──────── Provided data

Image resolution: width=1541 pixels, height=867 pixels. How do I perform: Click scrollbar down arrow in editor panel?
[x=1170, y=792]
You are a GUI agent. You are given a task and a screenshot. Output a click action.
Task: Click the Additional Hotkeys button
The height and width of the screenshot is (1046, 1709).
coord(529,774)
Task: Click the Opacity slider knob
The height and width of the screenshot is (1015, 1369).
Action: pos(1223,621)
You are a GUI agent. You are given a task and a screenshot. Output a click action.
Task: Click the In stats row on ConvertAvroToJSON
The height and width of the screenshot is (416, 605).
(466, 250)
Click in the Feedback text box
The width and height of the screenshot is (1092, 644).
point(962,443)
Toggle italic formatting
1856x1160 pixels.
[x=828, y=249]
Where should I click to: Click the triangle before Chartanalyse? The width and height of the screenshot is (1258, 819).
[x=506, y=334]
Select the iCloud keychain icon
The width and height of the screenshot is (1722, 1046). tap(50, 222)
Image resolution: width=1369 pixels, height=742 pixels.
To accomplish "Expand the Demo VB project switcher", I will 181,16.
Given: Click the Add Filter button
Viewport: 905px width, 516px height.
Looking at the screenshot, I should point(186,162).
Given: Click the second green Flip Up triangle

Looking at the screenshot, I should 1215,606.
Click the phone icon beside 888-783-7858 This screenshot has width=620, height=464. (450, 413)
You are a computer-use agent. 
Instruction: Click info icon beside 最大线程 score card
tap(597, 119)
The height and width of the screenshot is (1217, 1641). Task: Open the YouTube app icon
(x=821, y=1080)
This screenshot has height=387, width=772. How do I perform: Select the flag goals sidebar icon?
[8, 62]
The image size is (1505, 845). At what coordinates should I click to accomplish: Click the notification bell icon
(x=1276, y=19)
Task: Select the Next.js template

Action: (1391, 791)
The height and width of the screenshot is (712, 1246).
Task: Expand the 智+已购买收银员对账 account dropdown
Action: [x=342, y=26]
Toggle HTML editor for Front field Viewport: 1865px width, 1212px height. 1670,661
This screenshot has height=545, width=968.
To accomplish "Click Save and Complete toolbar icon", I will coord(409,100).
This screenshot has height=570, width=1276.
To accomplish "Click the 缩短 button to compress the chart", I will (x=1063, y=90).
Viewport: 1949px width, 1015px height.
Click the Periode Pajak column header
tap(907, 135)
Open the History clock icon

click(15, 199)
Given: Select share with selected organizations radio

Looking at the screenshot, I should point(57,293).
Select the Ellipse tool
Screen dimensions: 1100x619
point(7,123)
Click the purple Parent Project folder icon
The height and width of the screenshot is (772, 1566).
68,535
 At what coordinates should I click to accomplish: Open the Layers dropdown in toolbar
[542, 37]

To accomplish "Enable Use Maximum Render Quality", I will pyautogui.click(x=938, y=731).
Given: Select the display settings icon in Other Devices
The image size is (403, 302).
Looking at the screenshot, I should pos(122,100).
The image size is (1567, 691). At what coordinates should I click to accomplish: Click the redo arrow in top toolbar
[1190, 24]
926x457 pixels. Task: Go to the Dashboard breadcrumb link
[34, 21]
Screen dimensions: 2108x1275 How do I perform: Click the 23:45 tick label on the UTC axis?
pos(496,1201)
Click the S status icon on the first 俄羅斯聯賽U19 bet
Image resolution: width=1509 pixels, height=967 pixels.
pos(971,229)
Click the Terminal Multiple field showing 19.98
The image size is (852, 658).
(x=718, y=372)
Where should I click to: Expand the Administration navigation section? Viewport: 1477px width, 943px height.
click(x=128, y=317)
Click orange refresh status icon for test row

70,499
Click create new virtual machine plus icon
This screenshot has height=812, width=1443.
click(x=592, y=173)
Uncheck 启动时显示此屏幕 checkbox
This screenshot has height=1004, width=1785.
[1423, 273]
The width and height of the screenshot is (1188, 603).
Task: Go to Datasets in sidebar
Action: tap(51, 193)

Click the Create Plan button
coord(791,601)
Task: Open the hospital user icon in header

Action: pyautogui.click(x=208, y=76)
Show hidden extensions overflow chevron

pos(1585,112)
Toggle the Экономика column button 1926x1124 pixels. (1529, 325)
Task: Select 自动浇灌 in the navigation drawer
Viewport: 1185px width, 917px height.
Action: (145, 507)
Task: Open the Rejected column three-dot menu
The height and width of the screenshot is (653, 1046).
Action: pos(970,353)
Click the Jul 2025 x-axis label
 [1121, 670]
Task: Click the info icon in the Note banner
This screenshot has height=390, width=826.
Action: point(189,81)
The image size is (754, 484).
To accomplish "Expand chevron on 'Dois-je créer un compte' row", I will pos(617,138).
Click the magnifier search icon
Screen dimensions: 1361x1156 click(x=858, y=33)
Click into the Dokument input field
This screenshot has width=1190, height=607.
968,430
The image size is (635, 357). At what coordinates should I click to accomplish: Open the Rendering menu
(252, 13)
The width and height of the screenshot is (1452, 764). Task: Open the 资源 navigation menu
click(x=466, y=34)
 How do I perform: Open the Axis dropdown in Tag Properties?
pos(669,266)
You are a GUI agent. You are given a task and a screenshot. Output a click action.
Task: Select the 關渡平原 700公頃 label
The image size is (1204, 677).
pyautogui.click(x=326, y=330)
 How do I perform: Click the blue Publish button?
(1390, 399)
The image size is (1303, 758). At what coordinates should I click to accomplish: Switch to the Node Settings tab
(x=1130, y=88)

────────────────

__Aim of the exercise__. Return every line above exactly as it stands.

__Task result__.
Image resolution: width=1541 pixels, height=867 pixels. How do I perform: Click scrollbar down arrow in editor panel?
[x=1170, y=792]
You are a GUI agent. You are given a task and a screenshot. Output a click action.
Task: Click the Additional Hotkeys button
The height and width of the screenshot is (1046, 1709).
coord(529,774)
Task: Click the Opacity slider knob
The height and width of the screenshot is (1015, 1369).
Action: pos(1223,621)
You are a GUI agent. You are given a task and a screenshot. Output a click action.
Task: Click the In stats row on ConvertAvroToJSON
The height and width of the screenshot is (416, 605).
(466, 250)
Click in the Feedback text box
The width and height of the screenshot is (1092, 644).
point(962,443)
Toggle italic formatting
1856x1160 pixels.
[x=828, y=249]
Where should I click to: Click the triangle before Chartanalyse? The width and height of the screenshot is (1258, 819).
[x=506, y=334]
Select the iCloud keychain icon
The width and height of the screenshot is (1722, 1046). tap(50, 222)
Image resolution: width=1369 pixels, height=742 pixels.
To accomplish "Expand the Demo VB project switcher", I will 181,16.
Given: Click the Add Filter button
Viewport: 905px width, 516px height.
Looking at the screenshot, I should point(186,162).
Given: Click the second green Flip Up triangle

Looking at the screenshot, I should 1215,606.
Click the phone icon beside 888-783-7858 This screenshot has width=620, height=464. (450, 413)
You are a computer-use agent. 
Instruction: Click info icon beside 最大线程 score card
tap(597, 119)
The height and width of the screenshot is (1217, 1641). Task: Open the YouTube app icon
(x=821, y=1080)
This screenshot has height=387, width=772. How do I perform: Select the flag goals sidebar icon?
[8, 62]
The image size is (1505, 845). At what coordinates should I click to accomplish: Click the notification bell icon
(x=1276, y=19)
Task: Select the Next.js template

Action: (1391, 791)
The height and width of the screenshot is (712, 1246).
Task: Expand the 智+已购买收银员对账 account dropdown
Action: [x=342, y=26]
Toggle HTML editor for Front field Viewport: 1865px width, 1212px height. 1670,661
This screenshot has height=545, width=968.
To accomplish "Click Save and Complete toolbar icon", I will coord(409,100).
This screenshot has height=570, width=1276.
To accomplish "Click the 缩短 button to compress the chart", I will (x=1063, y=90).
Viewport: 1949px width, 1015px height.
Click the Periode Pajak column header
tap(907, 135)
Open the History clock icon

click(15, 199)
Given: Select share with selected organizations radio

Looking at the screenshot, I should point(57,293).
Select the Ellipse tool
Screen dimensions: 1100x619
point(7,123)
Click the purple Parent Project folder icon
The height and width of the screenshot is (772, 1566).
68,535
 At what coordinates should I click to accomplish: Open the Layers dropdown in toolbar
[542, 37]

To accomplish "Enable Use Maximum Render Quality", I will pyautogui.click(x=938, y=731).
Given: Select the display settings icon in Other Devices
The image size is (403, 302).
Looking at the screenshot, I should pos(122,100).
The image size is (1567, 691). At what coordinates should I click to accomplish: Click the redo arrow in top toolbar
[1190, 24]
926x457 pixels. Task: Go to the Dashboard breadcrumb link
[34, 21]
Screen dimensions: 2108x1275 How do I perform: Click the 23:45 tick label on the UTC axis?
pos(496,1201)
Click the S status icon on the first 俄羅斯聯賽U19 bet
Image resolution: width=1509 pixels, height=967 pixels.
pos(971,229)
Click the Terminal Multiple field showing 19.98
The image size is (852, 658).
(x=718, y=372)
Where should I click to: Expand the Administration navigation section? Viewport: 1477px width, 943px height.
click(x=128, y=317)
Click orange refresh status icon for test row

70,499
Click create new virtual machine plus icon
This screenshot has height=812, width=1443.
click(x=592, y=173)
Uncheck 启动时显示此屏幕 checkbox
This screenshot has height=1004, width=1785.
[1423, 273]
The width and height of the screenshot is (1188, 603).
Task: Go to Datasets in sidebar
Action: tap(51, 193)

Click the Create Plan button
coord(791,601)
Task: Open the hospital user icon in header

Action: pyautogui.click(x=208, y=76)
Show hidden extensions overflow chevron

pos(1585,112)
Toggle the Экономика column button 1926x1124 pixels. (1529, 325)
Task: Select 自动浇灌 in the navigation drawer
Viewport: 1185px width, 917px height.
Action: (145, 507)
Task: Open the Rejected column three-dot menu
The height and width of the screenshot is (653, 1046).
Action: pos(970,353)
Click the Jul 2025 x-axis label
 [1121, 670]
Task: Click the info icon in the Note banner
This screenshot has height=390, width=826.
Action: point(189,81)
The image size is (754, 484).
To accomplish "Expand chevron on 'Dois-je créer un compte' row", I will pos(617,138).
Click the magnifier search icon
Screen dimensions: 1361x1156 click(x=858, y=33)
Click into the Dokument input field
This screenshot has width=1190, height=607.
968,430
The image size is (635, 357). At what coordinates should I click to accomplish: Open the Rendering menu
(252, 13)
The width and height of the screenshot is (1452, 764). Task: Open the 资源 navigation menu
click(x=466, y=34)
 How do I perform: Open the Axis dropdown in Tag Properties?
pos(669,266)
You are a GUI agent. You are given a task and a screenshot. Output a click action.
Task: Select the 關渡平原 700公頃 label
The image size is (1204, 677).
pyautogui.click(x=326, y=330)
 How do I perform: Click the blue Publish button?
(1390, 399)
The image size is (1303, 758). At what coordinates should I click to accomplish: Switch to the Node Settings tab
(x=1130, y=88)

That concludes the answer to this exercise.